• [WHAT THE TASK REQUIRES]:
Report every line of the records below that contains the word "PLUS".

#### PROVIDED DATA

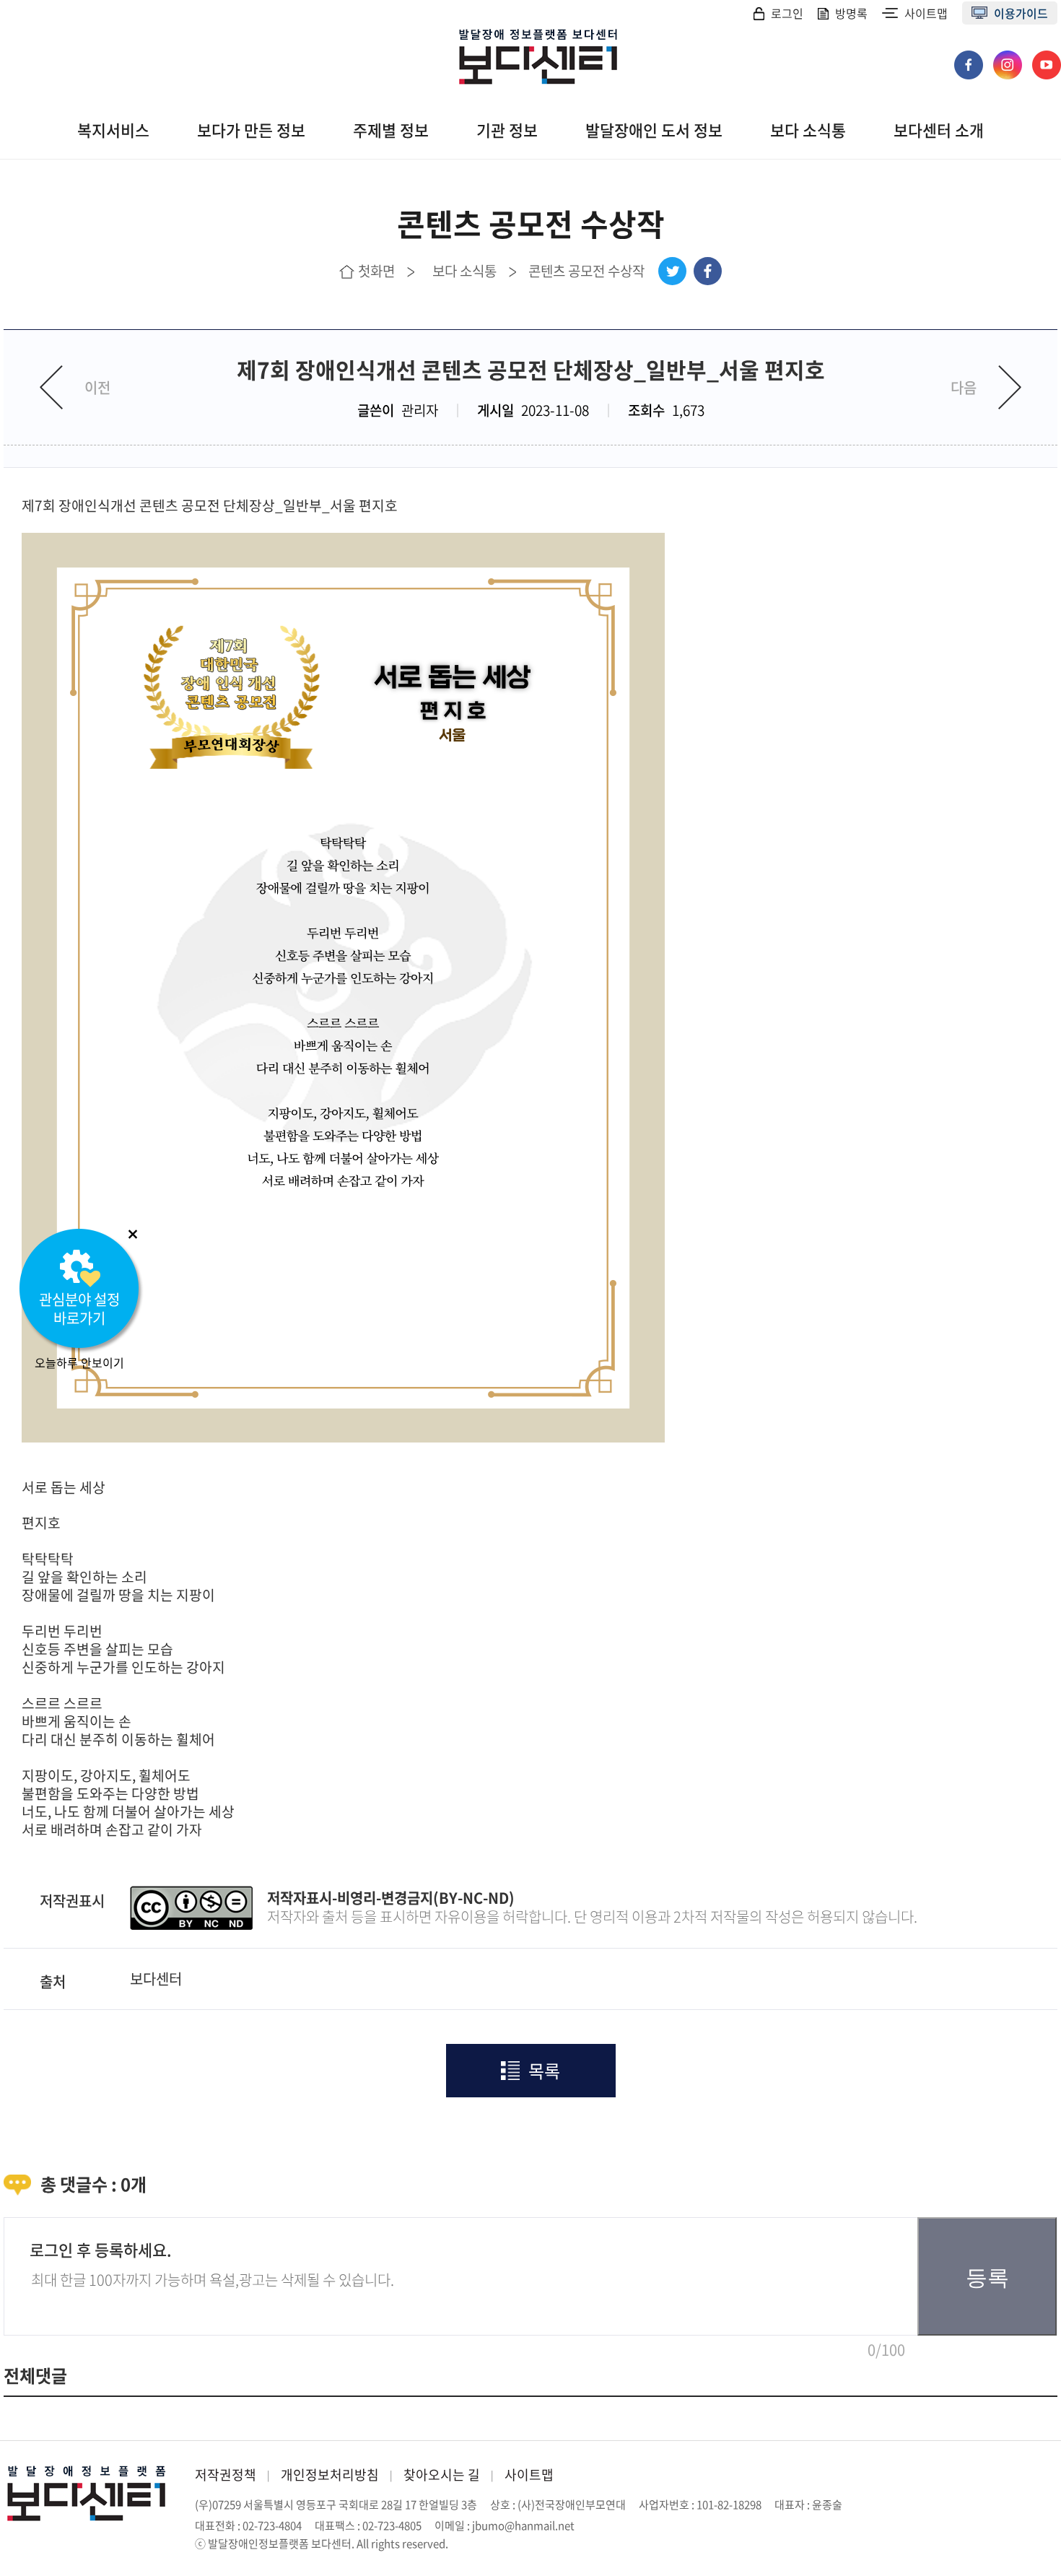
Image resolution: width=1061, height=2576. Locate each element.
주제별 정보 (391, 130)
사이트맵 (926, 13)
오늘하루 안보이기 (79, 1362)
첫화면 (376, 271)
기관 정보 (507, 130)
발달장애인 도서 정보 (653, 130)
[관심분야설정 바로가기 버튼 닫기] (133, 1234)
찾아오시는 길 (441, 2474)
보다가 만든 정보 (251, 130)
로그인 (787, 13)
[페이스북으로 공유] (708, 271)
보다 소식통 (808, 130)
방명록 (851, 13)
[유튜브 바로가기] (1046, 57)
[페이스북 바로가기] (970, 57)
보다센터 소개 (939, 130)
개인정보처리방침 (330, 2474)
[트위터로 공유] (672, 271)
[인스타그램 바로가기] (1009, 57)
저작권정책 (225, 2474)
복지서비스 (113, 130)
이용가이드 (1021, 13)
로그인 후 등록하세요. (101, 2249)
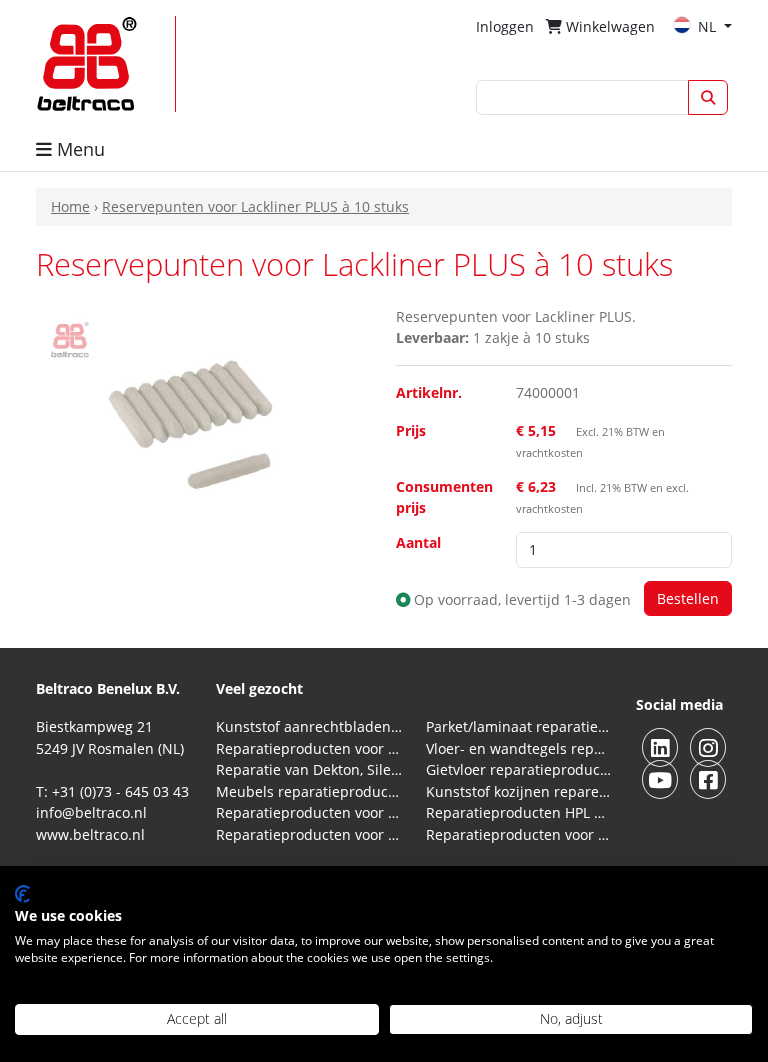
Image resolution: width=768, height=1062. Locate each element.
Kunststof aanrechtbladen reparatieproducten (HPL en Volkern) (309, 726)
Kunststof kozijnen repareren (519, 791)
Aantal (418, 542)
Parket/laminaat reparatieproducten (519, 726)
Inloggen (505, 26)
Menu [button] (78, 149)
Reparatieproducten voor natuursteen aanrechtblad (309, 748)
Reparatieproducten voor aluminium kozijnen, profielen (519, 834)
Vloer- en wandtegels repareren (519, 748)
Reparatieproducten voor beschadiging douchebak (309, 834)
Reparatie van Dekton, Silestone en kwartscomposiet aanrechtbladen (309, 769)
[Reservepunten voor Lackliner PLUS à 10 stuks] (204, 416)
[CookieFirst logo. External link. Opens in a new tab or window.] (22, 894)
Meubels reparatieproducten (309, 791)
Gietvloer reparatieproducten (519, 769)
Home (70, 206)
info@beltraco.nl (91, 812)
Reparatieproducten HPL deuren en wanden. (519, 812)
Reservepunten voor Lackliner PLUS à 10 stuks (255, 206)
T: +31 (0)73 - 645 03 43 (112, 791)
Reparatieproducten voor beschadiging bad (309, 812)
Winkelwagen (608, 26)
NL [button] (709, 26)
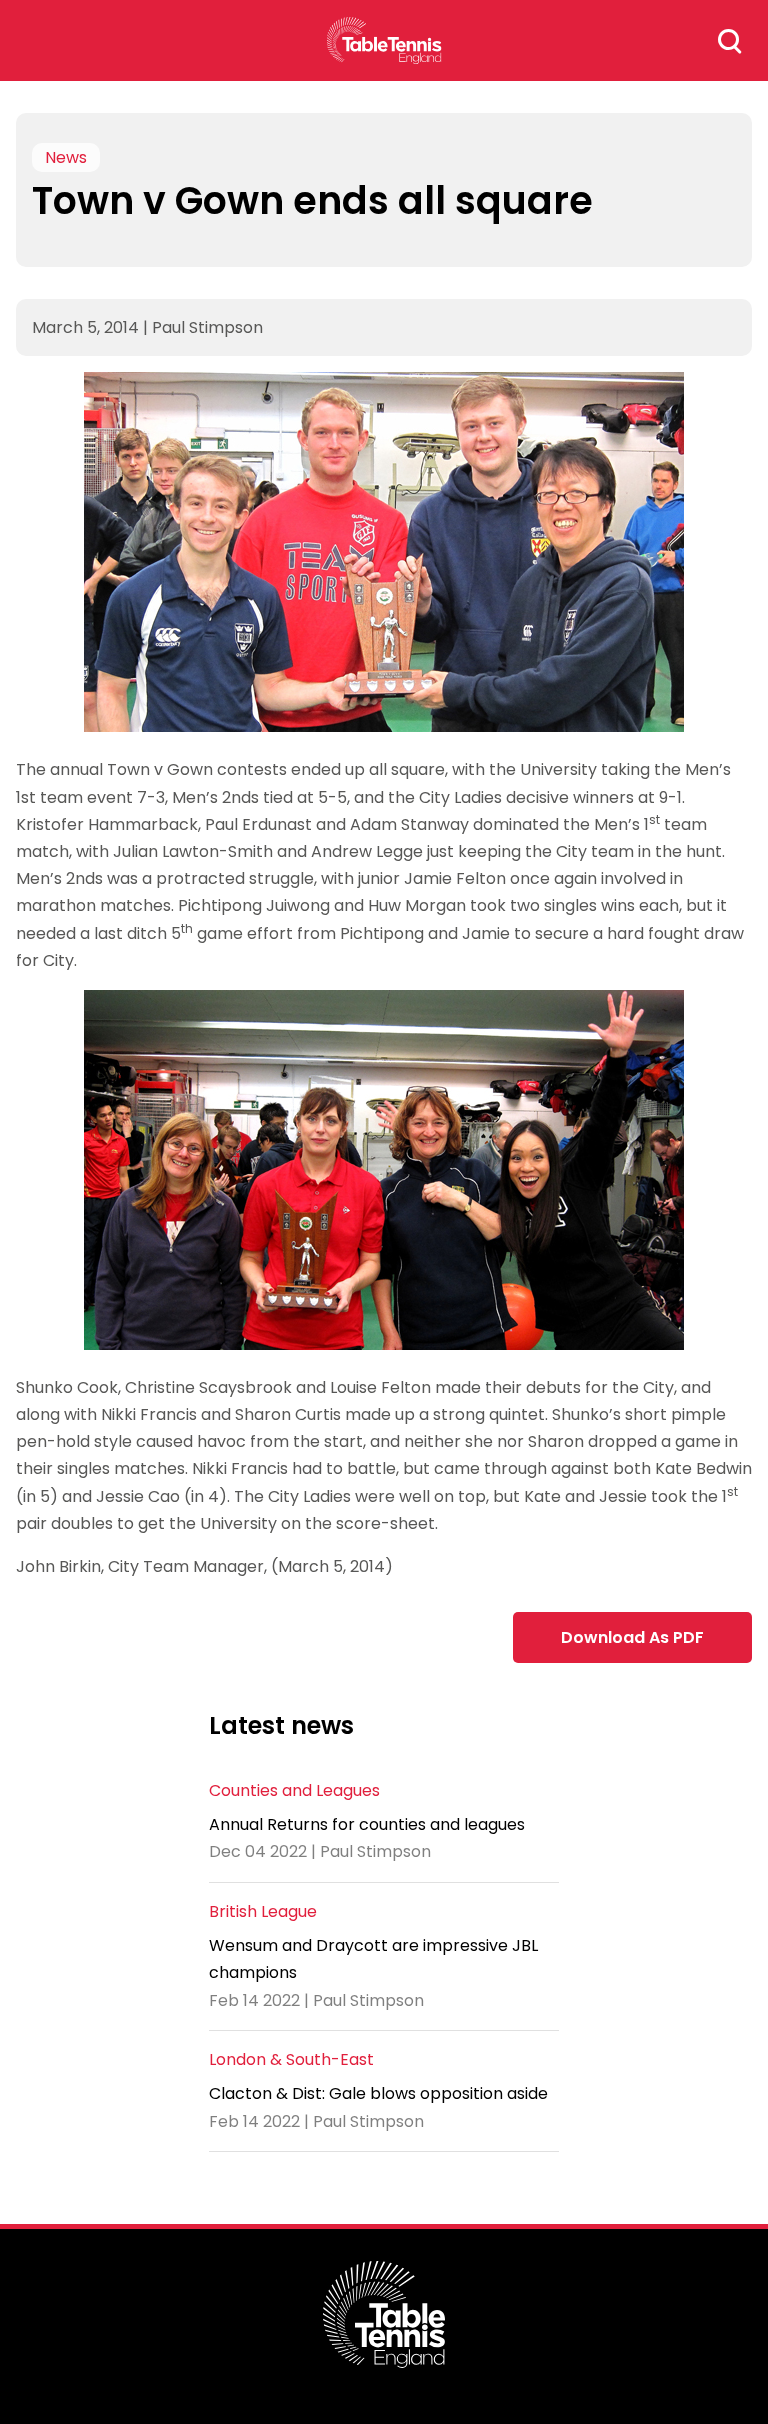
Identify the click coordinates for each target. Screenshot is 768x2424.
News (66, 157)
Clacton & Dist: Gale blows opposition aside (378, 2093)
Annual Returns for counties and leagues (367, 1824)
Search (730, 41)
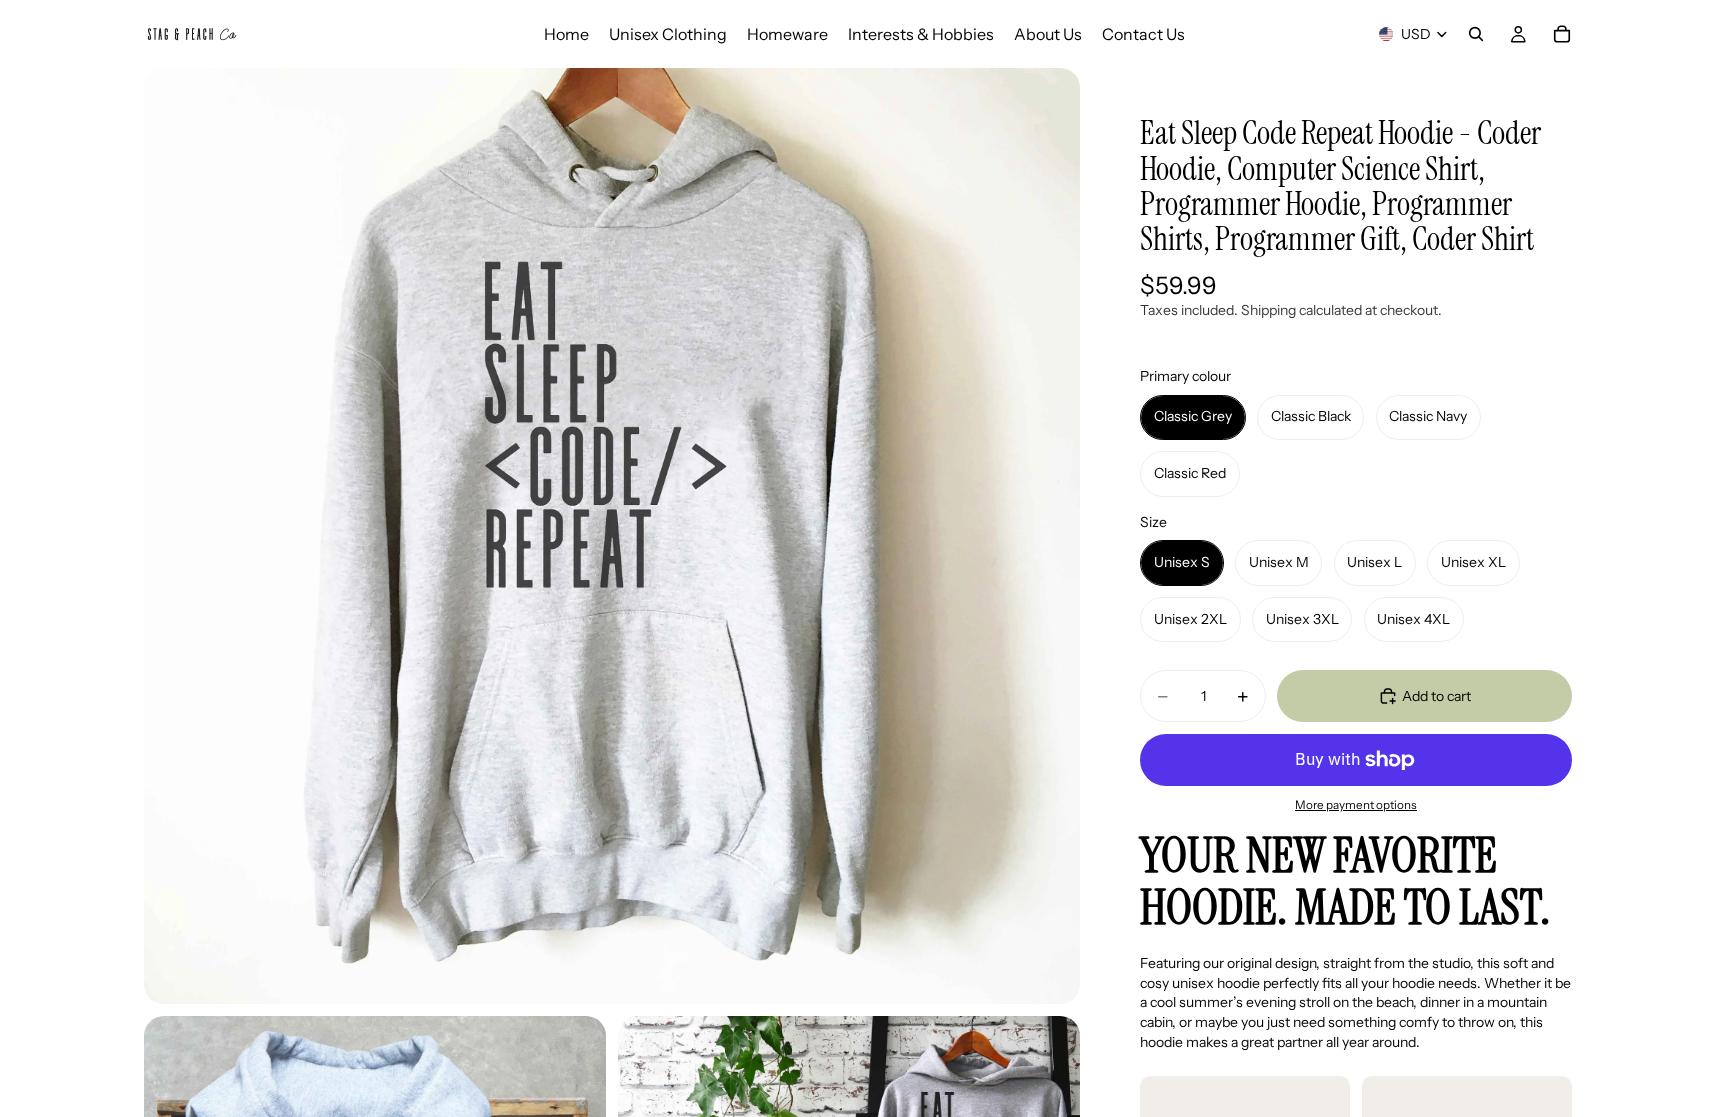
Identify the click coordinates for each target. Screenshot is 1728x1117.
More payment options (1356, 805)
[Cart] (1562, 34)
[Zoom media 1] (612, 536)
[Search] (1476, 34)
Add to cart (1436, 696)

########

• [TASK RESULT]:
[Reservepunten voor Lackliner PLUS à 10 stuks] (204, 416)
Reservepunten voor Lackliner PLUS à 10 stuks (255, 206)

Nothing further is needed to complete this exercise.